When at last it relented under federal pressure, it still required that black students be married to attend the school. After 1975, it opened the door to single blacks as well, but still prohibited interracial marriage and dating. This relative “enlightenment” was still not enough for the IRS, which on January 19, 1976, rescinded the university’s tax-exempt status for failure to comply with federal civil rights regulations.

In the hands of the Heritage Foundation’s Paul Weyrich, this dispute over taxes and compliance with laws banning racial and gender discrimination became not only a David-versus-Goliath battle, but a direct attack on Christian teachings. 

The Supreme Court ruled against Bob Jones and its racial policies on May 24, 1983. By then, lily-white “Christian academies” had proliferated throughout the former Confederacy, all of which now felt threatened. Their health curricula were already infused with bans on contraceptive information and abstinence-only values education. The merger of health and education conservative priorities gave Weyrich confidence that he now had an explosive and powerful force that could rile the Southern electorate and ensure Reagan’s (and Republicans for years to come) future success.

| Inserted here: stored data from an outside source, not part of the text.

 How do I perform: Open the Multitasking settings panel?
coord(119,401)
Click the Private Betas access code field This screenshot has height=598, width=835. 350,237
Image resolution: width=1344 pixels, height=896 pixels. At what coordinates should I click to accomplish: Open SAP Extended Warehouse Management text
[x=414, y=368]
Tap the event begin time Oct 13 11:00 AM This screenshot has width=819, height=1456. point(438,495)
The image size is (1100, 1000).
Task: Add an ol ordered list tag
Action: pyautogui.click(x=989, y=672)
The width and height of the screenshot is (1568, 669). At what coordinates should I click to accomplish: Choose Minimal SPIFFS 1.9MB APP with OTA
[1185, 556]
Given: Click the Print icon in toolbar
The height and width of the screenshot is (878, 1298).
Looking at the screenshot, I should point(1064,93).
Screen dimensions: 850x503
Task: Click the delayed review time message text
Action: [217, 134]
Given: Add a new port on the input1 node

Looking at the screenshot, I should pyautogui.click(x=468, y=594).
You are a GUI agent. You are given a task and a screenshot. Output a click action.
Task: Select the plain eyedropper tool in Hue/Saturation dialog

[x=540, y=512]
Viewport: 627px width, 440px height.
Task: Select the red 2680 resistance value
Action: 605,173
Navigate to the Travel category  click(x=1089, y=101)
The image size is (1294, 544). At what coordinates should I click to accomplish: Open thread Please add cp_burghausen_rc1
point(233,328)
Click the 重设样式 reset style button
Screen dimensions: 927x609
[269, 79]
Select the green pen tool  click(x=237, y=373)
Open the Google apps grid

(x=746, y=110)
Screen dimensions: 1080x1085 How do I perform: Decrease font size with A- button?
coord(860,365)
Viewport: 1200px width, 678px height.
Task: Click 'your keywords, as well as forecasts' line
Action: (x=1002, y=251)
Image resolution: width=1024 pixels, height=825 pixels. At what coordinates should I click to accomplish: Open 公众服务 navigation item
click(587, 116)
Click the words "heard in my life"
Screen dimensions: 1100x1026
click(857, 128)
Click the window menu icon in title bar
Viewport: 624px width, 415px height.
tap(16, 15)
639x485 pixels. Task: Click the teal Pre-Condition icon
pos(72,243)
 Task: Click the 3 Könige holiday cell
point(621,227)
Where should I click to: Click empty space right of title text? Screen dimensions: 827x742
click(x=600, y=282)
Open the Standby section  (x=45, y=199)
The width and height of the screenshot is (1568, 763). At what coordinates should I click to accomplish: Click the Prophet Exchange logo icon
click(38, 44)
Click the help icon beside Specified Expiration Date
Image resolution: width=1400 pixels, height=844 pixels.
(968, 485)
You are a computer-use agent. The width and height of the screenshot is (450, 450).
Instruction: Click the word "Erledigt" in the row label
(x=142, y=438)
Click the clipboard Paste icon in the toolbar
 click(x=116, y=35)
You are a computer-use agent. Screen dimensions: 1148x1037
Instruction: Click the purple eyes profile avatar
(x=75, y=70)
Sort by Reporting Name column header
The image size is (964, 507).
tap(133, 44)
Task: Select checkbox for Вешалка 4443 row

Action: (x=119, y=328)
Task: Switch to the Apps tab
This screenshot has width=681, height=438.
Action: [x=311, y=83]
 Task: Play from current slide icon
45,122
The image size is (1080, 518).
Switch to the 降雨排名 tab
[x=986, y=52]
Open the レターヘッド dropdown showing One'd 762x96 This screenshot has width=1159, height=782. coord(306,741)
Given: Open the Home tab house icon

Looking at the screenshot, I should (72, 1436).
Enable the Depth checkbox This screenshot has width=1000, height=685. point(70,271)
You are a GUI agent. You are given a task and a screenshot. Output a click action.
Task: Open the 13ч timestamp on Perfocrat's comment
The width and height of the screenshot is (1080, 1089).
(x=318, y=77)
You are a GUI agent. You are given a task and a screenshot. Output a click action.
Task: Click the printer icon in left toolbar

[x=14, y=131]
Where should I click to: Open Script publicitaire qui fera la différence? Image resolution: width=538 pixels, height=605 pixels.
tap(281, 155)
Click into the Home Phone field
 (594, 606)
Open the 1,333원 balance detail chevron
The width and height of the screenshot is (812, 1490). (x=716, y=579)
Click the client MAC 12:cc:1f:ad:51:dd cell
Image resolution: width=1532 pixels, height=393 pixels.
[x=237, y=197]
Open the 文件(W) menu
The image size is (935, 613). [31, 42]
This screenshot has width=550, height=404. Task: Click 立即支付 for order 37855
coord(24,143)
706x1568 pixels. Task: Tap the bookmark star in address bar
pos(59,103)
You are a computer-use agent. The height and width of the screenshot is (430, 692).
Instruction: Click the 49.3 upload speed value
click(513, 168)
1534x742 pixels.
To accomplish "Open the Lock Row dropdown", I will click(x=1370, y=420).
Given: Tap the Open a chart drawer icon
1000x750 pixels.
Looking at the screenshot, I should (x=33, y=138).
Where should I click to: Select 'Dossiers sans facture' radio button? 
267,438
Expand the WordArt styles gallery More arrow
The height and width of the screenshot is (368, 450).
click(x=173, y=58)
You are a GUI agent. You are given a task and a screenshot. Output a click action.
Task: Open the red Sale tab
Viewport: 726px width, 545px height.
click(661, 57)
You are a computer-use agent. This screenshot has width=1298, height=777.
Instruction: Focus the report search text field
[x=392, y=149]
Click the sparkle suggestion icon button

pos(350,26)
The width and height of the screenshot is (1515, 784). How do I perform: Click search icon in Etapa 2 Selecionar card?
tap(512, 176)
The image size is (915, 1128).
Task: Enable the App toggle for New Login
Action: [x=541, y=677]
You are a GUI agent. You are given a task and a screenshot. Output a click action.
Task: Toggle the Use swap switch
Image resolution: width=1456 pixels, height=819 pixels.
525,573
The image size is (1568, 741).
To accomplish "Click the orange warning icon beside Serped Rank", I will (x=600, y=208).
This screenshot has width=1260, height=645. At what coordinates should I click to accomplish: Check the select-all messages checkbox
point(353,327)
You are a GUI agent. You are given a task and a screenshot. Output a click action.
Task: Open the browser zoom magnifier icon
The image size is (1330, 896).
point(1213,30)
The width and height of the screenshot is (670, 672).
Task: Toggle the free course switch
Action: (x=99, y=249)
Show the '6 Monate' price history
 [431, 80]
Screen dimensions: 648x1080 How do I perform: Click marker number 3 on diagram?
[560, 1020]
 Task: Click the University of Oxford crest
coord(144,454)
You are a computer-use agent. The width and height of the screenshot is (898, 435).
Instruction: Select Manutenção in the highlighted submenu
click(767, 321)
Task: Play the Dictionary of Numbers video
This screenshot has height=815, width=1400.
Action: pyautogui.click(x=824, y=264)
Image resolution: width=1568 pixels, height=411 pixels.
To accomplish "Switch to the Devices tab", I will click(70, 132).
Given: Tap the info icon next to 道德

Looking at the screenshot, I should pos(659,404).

That was then, and this is now, you say. Well, not so much. Take for example the life of Sarah Weddington. She was Texan through and through, part of a group of notable women achievers of the time, sometimes referred to as the “Great Austin Matriarchy”which included Barbara Jordan, Sissy Farenthold, Ann Richards, Molly Ivins, and Liz Carpenter. 

Weddington served as Carter’s special assistant from 1968 to 1981. The daughter of a Methodist minister, she died nearly 3 years to the day of Carter’s passing  on December 26, 2021. Her obituary noted her expert legal service to the President, but focused heavily on the fact that she was one of two lawyers who argued and won Roe v. Wade before the Supreme Court in 1970.

Humble and self-effacing as a law professor at the University of Texas, she told her students in 1998,  “A lot of people together won Roe v. Wade. We give it to you proudly it can be passed down to other generations.”  But by 2017, she foretold the future, stating in an interview, “If Gorsuch’s nomination is approved, will abortion be illegal the next day? No. One new judge won’t necessarily make much difference. But two or three might.”

As Jimmy Carter is laid to rest, beside Rosalynn, how should we remember him? First Baptist senior pastor, Julie Pennington-Russell would certainly say, as a man of deep personal faith, and committed to “acts of service” and “the power of kindness.” Others might note his courage in standing up to Robertson, Falwell, and Weyrich in defense of the Constitution and especially the first clause in the Bill of Rights stating: “Congress shall make no law respecting an establishment of religion.”

Both Sarah Weddington and Jimmy Carter believed in an afterlife, and looked forward to reuniting with their heroes. For Sarah, Texas Gov, Ann Richards was a lifelong colleagued and friend. In 2012, she said, “My gravesite is about 50 feet away from hers. Hopefully, when I call the Texas State Cemetery home, we will have great late-night conversations, remembering our battles of the past and celebrating the victories that live after us.”

Jimmy Carter now can rest in peace at his wife’s side. On her death at age 96 on November 19, 2023, he gave us all a glimpse of how he managed to rise above the hatred of Christian Conservatives by focusing on his gratitude for a life with Rosalynn. As he said of her: “Rosalynn was my equal partner in everything I ever accomplished. She gave me wise guidance and encouragement when I needed it. As long as Rosalynn was in the world, I always knew somebody loved and supported me.”